==== Dataset records

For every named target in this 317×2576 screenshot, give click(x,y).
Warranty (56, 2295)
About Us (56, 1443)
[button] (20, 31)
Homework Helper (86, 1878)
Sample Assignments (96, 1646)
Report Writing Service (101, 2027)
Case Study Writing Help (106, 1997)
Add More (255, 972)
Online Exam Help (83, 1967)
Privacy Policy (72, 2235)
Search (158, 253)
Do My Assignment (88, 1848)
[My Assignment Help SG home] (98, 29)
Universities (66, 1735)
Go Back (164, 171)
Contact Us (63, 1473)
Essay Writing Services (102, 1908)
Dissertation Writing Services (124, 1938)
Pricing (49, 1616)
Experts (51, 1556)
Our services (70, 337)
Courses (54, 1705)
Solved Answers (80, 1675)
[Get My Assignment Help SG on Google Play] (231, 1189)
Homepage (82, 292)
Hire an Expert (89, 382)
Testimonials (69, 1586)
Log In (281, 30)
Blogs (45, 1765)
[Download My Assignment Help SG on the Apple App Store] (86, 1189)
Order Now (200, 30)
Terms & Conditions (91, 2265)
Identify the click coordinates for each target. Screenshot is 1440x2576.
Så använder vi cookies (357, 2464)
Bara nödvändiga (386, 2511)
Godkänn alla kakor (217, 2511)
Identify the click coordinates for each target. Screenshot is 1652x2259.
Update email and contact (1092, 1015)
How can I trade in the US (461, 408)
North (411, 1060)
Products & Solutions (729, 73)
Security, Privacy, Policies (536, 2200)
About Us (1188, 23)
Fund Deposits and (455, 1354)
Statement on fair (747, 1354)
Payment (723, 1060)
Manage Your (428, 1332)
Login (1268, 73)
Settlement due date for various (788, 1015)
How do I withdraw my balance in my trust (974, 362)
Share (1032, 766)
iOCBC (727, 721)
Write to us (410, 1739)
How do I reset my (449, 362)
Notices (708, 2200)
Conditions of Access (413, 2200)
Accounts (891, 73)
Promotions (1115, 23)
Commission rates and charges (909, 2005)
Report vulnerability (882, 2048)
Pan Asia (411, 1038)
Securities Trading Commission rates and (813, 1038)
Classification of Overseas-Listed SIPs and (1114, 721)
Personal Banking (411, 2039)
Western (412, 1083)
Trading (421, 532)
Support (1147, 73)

========

Reproduce the lines from the one containing "Write to us (410, 1739)" to the end of the entries, keeping both ends and adding nothing.

*Solution to this task*.
Write to us (410, 1739)
How do I reset my (449, 362)
Notices (708, 2200)
Conditions of Access (413, 2200)
Accounts (891, 73)
Promotions (1115, 23)
Commission rates and charges (909, 2005)
Report vulnerability (882, 2048)
Pan Asia (411, 1038)
Securities Trading Commission rates and (813, 1038)
Classification of Overseas-Listed SIPs and (1114, 721)
Personal Banking (411, 2039)
Western (412, 1083)
Trading (421, 532)
Support (1147, 73)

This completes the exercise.